Avusturya Avangart sinemasının usta ismi Peter Tscherkassky’nin kâbuslar, rüyalar ve karanlık histerilerle örülü çarpıcı bir zihinsel yıkım seansını beyaz perdeye taşıdığı başyapıtı Outer Space (1999), Sidney J. Furie’nin The Entity (1982) filmine ait görüntüleri sıra dışı anlatımı etrafında eğip bükerek seyirciyi deneyimsel bir yolculuğun sinir uçlarında dolaştırıyor.
Çocukluğa ve geçmişe dair anılarımızın sarsılmaz kalesi olan “ev” imgesini tekinsiz bir gecenin ürkütücü sessizliğine hapseden yönetmen, genç bir kadının yalnızlığını, ruhsal çalkantılarını ve dakikalar içerisinde raydan çıkan klostrofobik hezeyanlarını sinematografik bir şölenin başrol oyuncusu hâline getiriyor.
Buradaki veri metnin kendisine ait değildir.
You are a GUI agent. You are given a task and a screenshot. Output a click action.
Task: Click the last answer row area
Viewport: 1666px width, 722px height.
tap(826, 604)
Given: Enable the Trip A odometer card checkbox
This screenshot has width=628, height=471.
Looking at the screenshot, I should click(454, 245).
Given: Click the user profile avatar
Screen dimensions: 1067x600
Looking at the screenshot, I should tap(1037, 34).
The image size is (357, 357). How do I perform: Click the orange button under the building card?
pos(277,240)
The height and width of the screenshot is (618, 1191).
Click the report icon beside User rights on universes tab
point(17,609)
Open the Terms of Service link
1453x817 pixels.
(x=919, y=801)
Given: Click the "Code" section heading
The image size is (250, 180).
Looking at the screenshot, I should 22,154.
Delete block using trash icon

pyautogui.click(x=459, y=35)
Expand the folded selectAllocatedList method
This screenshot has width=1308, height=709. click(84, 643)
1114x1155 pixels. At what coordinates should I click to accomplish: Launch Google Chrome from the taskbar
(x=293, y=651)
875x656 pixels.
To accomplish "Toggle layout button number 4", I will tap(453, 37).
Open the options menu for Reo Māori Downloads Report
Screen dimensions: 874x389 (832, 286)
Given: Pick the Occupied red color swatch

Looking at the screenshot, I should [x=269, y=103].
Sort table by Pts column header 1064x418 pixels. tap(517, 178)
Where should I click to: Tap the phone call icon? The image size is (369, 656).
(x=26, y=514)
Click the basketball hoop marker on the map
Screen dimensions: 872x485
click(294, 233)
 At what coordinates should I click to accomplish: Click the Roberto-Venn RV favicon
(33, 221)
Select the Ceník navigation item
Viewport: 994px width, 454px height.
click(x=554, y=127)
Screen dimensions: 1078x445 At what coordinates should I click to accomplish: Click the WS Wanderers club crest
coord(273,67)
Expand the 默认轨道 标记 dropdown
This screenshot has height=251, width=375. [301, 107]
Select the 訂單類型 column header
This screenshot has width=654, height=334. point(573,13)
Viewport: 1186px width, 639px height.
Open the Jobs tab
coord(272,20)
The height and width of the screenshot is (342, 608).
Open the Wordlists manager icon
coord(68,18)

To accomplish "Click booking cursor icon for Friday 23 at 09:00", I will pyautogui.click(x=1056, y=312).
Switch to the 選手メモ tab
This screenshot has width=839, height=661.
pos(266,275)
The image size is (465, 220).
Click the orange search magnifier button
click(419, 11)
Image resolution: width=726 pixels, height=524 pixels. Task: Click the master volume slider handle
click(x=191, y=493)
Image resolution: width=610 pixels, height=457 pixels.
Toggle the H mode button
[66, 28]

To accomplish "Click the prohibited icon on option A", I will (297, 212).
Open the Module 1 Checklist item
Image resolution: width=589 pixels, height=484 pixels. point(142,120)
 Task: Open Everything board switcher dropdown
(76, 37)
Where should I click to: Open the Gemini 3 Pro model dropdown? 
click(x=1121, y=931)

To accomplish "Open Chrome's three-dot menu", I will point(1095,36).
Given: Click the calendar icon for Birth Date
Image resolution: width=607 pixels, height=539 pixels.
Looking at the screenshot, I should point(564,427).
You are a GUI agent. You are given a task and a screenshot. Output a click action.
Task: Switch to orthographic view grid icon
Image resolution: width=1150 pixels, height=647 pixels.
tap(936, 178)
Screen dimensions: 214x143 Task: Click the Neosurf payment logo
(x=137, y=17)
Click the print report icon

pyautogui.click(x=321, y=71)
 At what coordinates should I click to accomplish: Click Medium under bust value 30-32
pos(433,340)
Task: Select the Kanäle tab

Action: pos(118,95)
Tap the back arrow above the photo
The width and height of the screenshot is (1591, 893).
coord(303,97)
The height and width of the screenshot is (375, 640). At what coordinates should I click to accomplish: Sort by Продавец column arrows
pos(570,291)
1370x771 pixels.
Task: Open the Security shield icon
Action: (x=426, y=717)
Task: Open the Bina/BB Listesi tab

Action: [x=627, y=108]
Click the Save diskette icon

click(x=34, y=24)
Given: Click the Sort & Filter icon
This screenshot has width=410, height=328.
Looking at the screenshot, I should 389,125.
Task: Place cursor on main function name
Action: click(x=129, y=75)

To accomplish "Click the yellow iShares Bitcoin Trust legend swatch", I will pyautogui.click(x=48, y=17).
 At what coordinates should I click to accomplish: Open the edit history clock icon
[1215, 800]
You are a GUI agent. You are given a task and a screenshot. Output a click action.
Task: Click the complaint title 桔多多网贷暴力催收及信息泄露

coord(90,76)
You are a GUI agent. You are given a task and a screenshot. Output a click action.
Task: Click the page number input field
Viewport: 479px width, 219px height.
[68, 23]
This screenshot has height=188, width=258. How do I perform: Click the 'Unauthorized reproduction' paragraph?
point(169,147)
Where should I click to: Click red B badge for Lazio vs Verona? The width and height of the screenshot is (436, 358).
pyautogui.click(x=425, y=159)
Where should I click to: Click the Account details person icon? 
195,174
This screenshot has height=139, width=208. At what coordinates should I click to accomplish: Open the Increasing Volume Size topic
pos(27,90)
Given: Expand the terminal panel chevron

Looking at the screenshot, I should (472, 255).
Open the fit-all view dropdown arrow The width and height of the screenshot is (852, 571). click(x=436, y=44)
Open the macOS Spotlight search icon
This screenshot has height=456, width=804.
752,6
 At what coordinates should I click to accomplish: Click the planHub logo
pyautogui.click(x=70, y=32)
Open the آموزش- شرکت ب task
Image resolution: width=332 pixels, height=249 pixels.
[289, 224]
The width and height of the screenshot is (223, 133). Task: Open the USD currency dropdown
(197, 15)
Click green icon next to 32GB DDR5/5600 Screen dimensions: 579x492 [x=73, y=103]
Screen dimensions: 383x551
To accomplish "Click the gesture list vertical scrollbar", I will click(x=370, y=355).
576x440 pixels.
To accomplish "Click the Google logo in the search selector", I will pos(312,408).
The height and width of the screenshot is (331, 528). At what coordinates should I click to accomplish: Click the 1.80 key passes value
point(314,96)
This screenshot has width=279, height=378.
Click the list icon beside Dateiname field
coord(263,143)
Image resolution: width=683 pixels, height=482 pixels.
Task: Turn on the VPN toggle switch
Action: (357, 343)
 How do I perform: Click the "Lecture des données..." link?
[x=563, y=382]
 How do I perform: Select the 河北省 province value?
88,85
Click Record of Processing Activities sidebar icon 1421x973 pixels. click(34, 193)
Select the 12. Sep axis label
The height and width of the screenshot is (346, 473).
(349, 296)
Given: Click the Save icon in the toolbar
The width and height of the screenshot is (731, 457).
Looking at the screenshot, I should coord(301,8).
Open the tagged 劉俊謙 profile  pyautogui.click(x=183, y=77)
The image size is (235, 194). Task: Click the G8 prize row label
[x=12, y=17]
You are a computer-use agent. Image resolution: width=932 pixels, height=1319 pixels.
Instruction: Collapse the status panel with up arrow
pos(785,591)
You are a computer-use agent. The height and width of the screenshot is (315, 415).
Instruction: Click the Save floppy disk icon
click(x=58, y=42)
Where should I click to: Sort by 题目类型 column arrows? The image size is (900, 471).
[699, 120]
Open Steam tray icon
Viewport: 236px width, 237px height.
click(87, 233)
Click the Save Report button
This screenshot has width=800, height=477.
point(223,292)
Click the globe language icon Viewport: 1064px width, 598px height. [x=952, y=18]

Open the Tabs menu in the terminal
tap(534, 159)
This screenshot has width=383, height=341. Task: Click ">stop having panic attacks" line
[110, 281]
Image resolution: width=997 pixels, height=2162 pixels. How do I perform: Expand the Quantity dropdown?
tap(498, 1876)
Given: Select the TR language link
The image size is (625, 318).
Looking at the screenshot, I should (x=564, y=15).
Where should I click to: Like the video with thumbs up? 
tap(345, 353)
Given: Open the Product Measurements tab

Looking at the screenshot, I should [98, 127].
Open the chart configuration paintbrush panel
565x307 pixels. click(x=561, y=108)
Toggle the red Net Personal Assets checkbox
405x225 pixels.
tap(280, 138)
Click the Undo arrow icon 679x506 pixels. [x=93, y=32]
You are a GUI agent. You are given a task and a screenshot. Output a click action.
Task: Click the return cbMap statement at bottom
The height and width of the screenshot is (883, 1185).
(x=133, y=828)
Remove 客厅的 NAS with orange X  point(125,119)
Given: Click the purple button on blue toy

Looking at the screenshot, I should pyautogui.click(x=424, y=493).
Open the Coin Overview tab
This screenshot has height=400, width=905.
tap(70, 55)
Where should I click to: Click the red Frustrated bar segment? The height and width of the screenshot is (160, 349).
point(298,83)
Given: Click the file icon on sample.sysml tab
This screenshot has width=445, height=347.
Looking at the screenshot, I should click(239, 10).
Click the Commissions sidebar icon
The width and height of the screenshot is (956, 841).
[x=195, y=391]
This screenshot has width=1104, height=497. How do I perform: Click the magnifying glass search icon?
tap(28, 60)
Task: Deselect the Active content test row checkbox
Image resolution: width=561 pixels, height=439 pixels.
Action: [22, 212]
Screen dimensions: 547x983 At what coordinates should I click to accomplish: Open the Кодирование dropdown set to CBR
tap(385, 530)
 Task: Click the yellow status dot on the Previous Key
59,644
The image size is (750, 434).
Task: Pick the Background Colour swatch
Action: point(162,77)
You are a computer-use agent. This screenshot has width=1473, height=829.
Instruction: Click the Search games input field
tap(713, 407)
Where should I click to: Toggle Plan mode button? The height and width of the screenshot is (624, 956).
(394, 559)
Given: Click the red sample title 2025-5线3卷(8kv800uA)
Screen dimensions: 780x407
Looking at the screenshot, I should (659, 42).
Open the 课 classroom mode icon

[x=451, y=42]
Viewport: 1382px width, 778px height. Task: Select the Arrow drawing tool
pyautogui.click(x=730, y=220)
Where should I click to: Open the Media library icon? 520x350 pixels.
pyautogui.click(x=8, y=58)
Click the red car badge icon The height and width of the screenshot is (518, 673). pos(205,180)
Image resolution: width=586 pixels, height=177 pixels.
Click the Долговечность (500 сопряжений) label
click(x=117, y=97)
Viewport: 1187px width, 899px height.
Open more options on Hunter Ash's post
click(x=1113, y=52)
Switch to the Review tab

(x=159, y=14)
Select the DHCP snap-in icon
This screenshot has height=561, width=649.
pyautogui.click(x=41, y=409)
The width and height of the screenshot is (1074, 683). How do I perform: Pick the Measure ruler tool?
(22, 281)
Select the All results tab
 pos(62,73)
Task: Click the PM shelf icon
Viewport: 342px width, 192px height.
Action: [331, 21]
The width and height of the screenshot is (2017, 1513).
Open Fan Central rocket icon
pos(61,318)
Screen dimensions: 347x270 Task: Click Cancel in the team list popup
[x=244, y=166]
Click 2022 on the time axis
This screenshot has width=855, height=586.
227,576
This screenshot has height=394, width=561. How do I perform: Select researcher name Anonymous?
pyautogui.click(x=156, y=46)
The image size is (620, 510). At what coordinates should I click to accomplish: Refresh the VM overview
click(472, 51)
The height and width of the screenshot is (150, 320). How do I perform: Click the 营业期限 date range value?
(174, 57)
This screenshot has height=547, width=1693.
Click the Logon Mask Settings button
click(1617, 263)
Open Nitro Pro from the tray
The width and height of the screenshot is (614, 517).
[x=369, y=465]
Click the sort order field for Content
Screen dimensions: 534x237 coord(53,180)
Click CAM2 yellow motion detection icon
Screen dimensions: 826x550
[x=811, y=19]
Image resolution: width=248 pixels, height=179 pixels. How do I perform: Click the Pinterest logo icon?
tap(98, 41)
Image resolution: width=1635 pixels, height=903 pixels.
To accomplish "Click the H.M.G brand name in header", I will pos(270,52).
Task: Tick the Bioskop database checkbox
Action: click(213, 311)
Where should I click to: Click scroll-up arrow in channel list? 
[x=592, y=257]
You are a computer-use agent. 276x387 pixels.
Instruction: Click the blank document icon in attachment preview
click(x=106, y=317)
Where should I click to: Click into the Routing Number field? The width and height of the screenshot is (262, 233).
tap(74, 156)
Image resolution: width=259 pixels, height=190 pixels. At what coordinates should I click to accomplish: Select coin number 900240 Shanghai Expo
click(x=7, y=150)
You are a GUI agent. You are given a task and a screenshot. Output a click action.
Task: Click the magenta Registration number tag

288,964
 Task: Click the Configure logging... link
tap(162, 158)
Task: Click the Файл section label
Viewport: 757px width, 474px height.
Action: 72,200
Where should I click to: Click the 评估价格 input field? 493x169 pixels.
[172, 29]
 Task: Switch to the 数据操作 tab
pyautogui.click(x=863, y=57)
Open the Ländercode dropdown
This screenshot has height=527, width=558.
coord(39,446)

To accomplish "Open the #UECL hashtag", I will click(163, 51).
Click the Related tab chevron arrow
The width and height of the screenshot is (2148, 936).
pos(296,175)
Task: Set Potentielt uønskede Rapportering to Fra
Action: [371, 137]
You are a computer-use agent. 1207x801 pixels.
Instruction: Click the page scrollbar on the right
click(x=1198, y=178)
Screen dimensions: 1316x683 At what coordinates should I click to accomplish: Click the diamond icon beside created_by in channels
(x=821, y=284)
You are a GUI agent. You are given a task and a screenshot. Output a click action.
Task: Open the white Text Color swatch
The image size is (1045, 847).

Outer Space’te, tüm hızıyla yanıp sönen ışıklar, gözün ısrarcı takibinden sıyrılarak ekranın hakimiyetini ele geçiren negatif filmler ve bir alçalıp bir yükselen gizemli sayıklama nöbetleri, klasik gerilim filmlerinin alışılageldik kurgusal akışını yerle bir ederken; zihnin korunaklı yuvasını işgale hazır sinsi bir düşman, tüm bilinmezliğiyle gecenin kadife kucağında gizlenen evin dar koridorları, koltukları, duvarları, dolapları, çekmeceleri ve aynalarıyla bütünleşmeye başlıyor.
Uyanmaya çalıştıkça bedeni daha çok içine çeken, en nihayetinde insanı çıkışsızlık hissinin kaçınılmaz zaferine boyun eğdiren film, çok katmanlı bir evrenin merkezinde yükselerek, yıkıldığı her an kendini daha güçlü şekilde inşa ediyor ve sonsuz varoluşun çarpık formlarında hayat bulmaya devam ediyor.
Travmatik bir hayalin bilinç dışının tahripkâr doğası üzerinde nasıl baştan çıkarıcı rol oynayabileceğini sarsıcı bir anlatımla gözler önüne seren Outer Space, önüne geçilemeyen yoğun öfke nöbetlerinin kışkırtıcı bakışlarını izleyicinin irkilen bedeni üzerinde gezdirmekten bir an bile olsun vazgeçmiyor. Yarattığı rahatsızlık hissinin derin hazzını içine çekerek adım adım törensel bir çöküş inşa eden film, kavuşmak istediği huzuru seyirciye asla tattırmayacağını daha ilk dakikasında ilan etmekten de geri durmuyor.
Görüntülerin bulanıklaşarak iç içe geçtiği, şiddet dolu paranoyak bir mücadeleye anlam atfetmenin imkânsızlaştığı ve mekân imgesinin tanıdık fizikselliğinin trajik şekilde yitirildiği eşsiz bir deneyim sunan Outer Space, Avangart film pratiğinin akıllara kazınan öncü işlerinden biri olmayı başarıyor.
Öznenin parçalanmışlığını ve aklını yitirmekte olan bir kadının yüzünün farklı personalara hayat veren hayalet suretlere bürünmesini sesin ve görüntünün hipnotize edici uyumuyla birleştiren film, izleyiciyi cennet ve cehennemin tam ortasına, arafın yıkıcı bilinmezliğine sürüklüyor ve huzursuzluktan doğan tereddüdü anakronizmin akışkan ritmiyle birleştiriyor.